How might China respond? First of all, its military will probably consider these anti-China security coalitions a “crossing of the Rubicon” and step up its preparations for military conflict with the US and its allies.
For China, military conflict becomes not an “if”, but a “when” and that is probably when it is strong enough to win. That is not yet.
It will probably counter these strategic US moves by drawing closer militarily to Russia and other potential allies in the region — like Pakistan, Cambodia, Laos and possibly Vietnam which is the focus of the current soft power contest between the two. It may even try to negotiate the “rotational” basing of its naval and air forces in friendly regional countries.
When they come online in 10–20 years, the nuclear-powered submarines will enable Australia to stealthily patrol the South China Sea and detect, track, and if necessary, target China’s nuclear powered and armed submarines based in Yulin on Hainan.
Meanwhile Australia may lease advanced US submarines or allow the US to “rotate” its own through Australian bases. This is particularly threatening to China because one of its military weaknesses is anti-submarine warfare.
For China, the South China Sea is a “natural shield for its national security”. It provides relative sanctuary for its second strike nuclear submarines that are its insurance against a first strike — something the US, unlike China, has not disavowed. To China, these deployments would mean that the US and its allies want to deny China the sanctuary and defensive buffer of the South China Sea.
The arrangement is thus an existential threat to China. In response it will likely accelerate its efforts to protect its retaliatory strike nuclear armed submarines by enhancing their stealth and its anti-submarine warfare capabilities — especially its aerial, surface and subsurface drones.
China is unlikely to stand down militarily in its near waters like the East China Sea and the South China Sea because it has been drummed into the heads of its populace that its claims there are “core” interests.
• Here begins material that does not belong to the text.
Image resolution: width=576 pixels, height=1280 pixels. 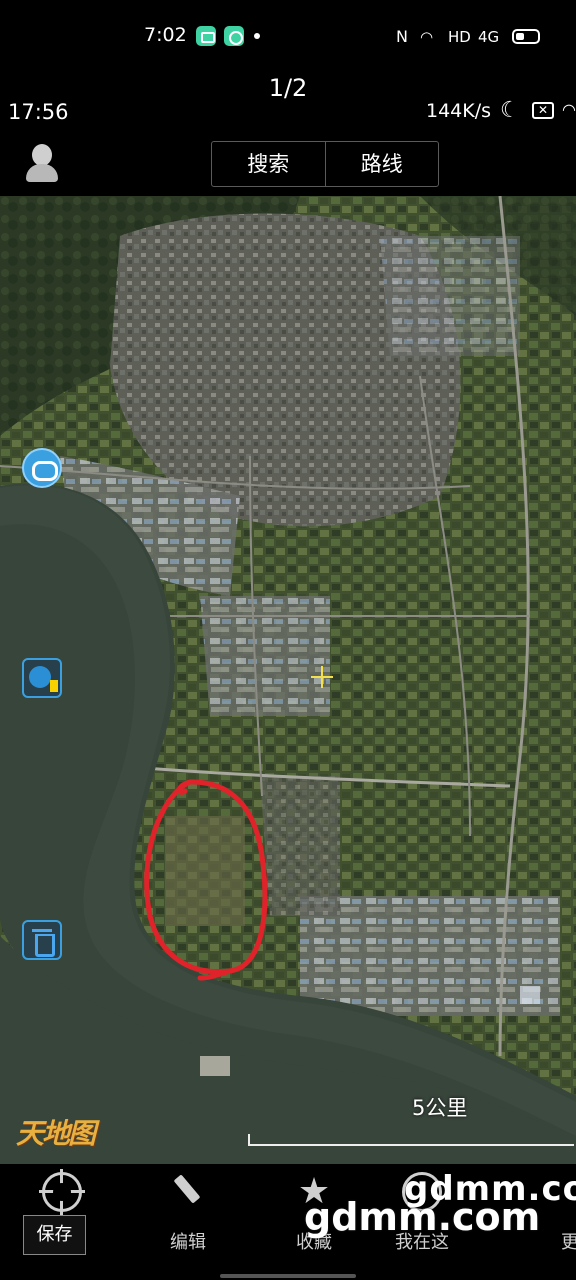 I want to click on user-avatar-icon, so click(x=42, y=162).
However it may continue to avoid incidents and to manage them well if they do occur.
China will likely step up its efforts to win the hearts and minds of more South-East Asian countries. In order to win over those that are sitting on the fence, it may temporarily back off the aggressive prosecution of its claims to resources in their claimed waters. It may also reach pragmatic provisional arrangements with its rival claimants in the South China Sea that implicitly recognise their claims.
It may even compromise on some of the critical provisions in the draft code of conduct with ASEAN and agree to ambiguous language on its geographic coverage, legal status and enforcement or dispute settlement mechanisms.
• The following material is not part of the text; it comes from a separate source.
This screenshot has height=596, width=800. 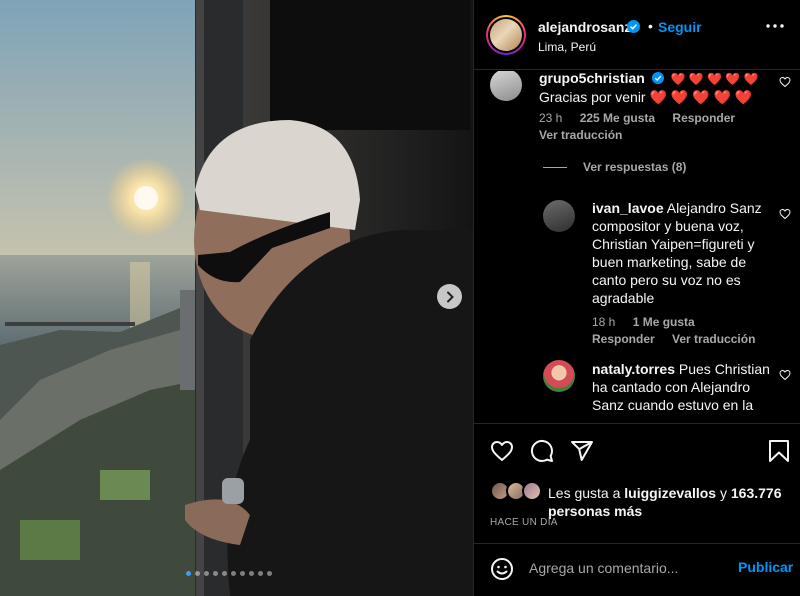 What do you see at coordinates (550, 118) in the screenshot?
I see `comment-time: 23 h` at bounding box center [550, 118].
Meanwhile it is likely to step up its economic and diplomatic “punishment” of Australia as a warning to others who may be tempted to side militarily with the US It has already imposed tariffs on Australian barley and wine exports and placed other barriers on imports of Australian timber, lobster and coal.
Diplomatically, it will likely portray itself as the victim and appeal for international moral support against the US bully and hegemon. It may try to exploit UN Secretary-General Antonio Guterres’ appeal to both to avoid further hostile moves by claiming that it is doing its part and the problem lies with the US side.
Above all China will likely maintain patience in pursuit of its long term goal of restoring the nation to regional if not global pre-eminence. Its economic and military power will inexorably continue to grow. Soon it will be the most powerful nation in Asia.
Short of war and its defeat, this cannot be prevented by the US and its allies. One by one like ripe fruit smaller regional states will be drawn into its orbit. All it needs to do is avoid succumbing to internal problems that the US may try to exacerbate and just bide its time.
The more powerful it becomes the more the US and its allies will try to provoke it into conflict. But it is unlikely to take the bait — until it is ready to do so or is given no other realistic choice. Time favours China.